In Armenia, you get some astonishing views

#10 All this made Armenia’s economic struggle and made Armenia’s transition to a market economy more difficult. Though, Armenia is still a very poor country!

#11 However, don’t feel discouraged Armenia is a stable and safe country. Moreover, it feels safe… As a tourist, I always felt relaxed and comfortable, almost as in Georgia or Western Europe.

The famous cascade in Yerevan

 

Travel In Armenia And The Tourists

#12 Armenia is one of the least touristy countries in Europe. Out of the few tourists they host, even fewer are western backpackers… We only saw a handful of them.

Armenia has so many cool things to do and see, yet has so few visitors…

#13 Even in the peak season, in the biggest tourist attractions, we only saw a few tourists and no queues. It was great not being overwhelmed by people everywhere we went

#14 If you are planning an overland trip be aware that Armenia borders are closed with both Turkey and Azerbaijan. If you want to go to any of these countries your best option is to go through Georgia.

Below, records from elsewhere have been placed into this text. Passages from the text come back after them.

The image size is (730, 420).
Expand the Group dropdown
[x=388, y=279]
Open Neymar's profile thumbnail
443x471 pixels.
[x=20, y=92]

#15 While traveling through Armenia, one thing will catch your eyes… Half the country seems to have been abandoned to their own fate… There are way too many half-deserted towns with buildings falling apart.

#16 Yerevan is the exception, the center is much more developed than the rest of the country. It’s known as the pink city because of the color of the stones of the beautiful old and new buildings. Yerevan is a buzzing city and very pleasant to walk around both during the day and at night!

#17 If we had to choose the best travel attraction of Armenia, that would be the Tatev monastery and the Wings of Tatev aerial roadway! The Tatev monastery is amazing and situated in an incredibly scenic mountain range, which you can appreciate from the Wings of Tatev.

The gorgeous Tatev Monastery

 

#18 Mount Ararat is a very important part of Armenian National identity, however, it’s nowadays part of Turkish territory! Though you can see it from Armenia and it’s an incredible view that allows some amazing pictures particularly from Khor Virap! Unfortunately, when we were closer to it, there was a strong fog ruining the pictures

Khor Virap, with Mount Ararat behind – unfortunately it was a bit foggy

#19 Sevan Lake is the biggest lake in Armenia and occupies 5% of the territory! We read how beautiful it was and that it’s a beach destination within Armenia… Well, the lake is impressive and being 1900-meters high makes it rather unique, however, most of the surrounding felt abandoned! it definitely wasn’t a place where we wanted to beach…

Sevan Lake

#20 Moreover, the town of Sevan itself was probably the worst place we have been in Armenia! Felt completely abandoned and with nothing to do… I would suggest visiting the lake as a stopover on a road trip, but nothing more!

#21 Armenia is the place to go if you want to see unique monasteries in a beautiful setting, usually hidden away in the Mountains. The most interesting we visited were Noravank, Tatev, and Geghard. Khor Virap isn’t that impressive by itself, but the view of Ararat is incredible! We also went to Etchmiadzin, which is supposedly the first cathedral ever built (between 301-303)!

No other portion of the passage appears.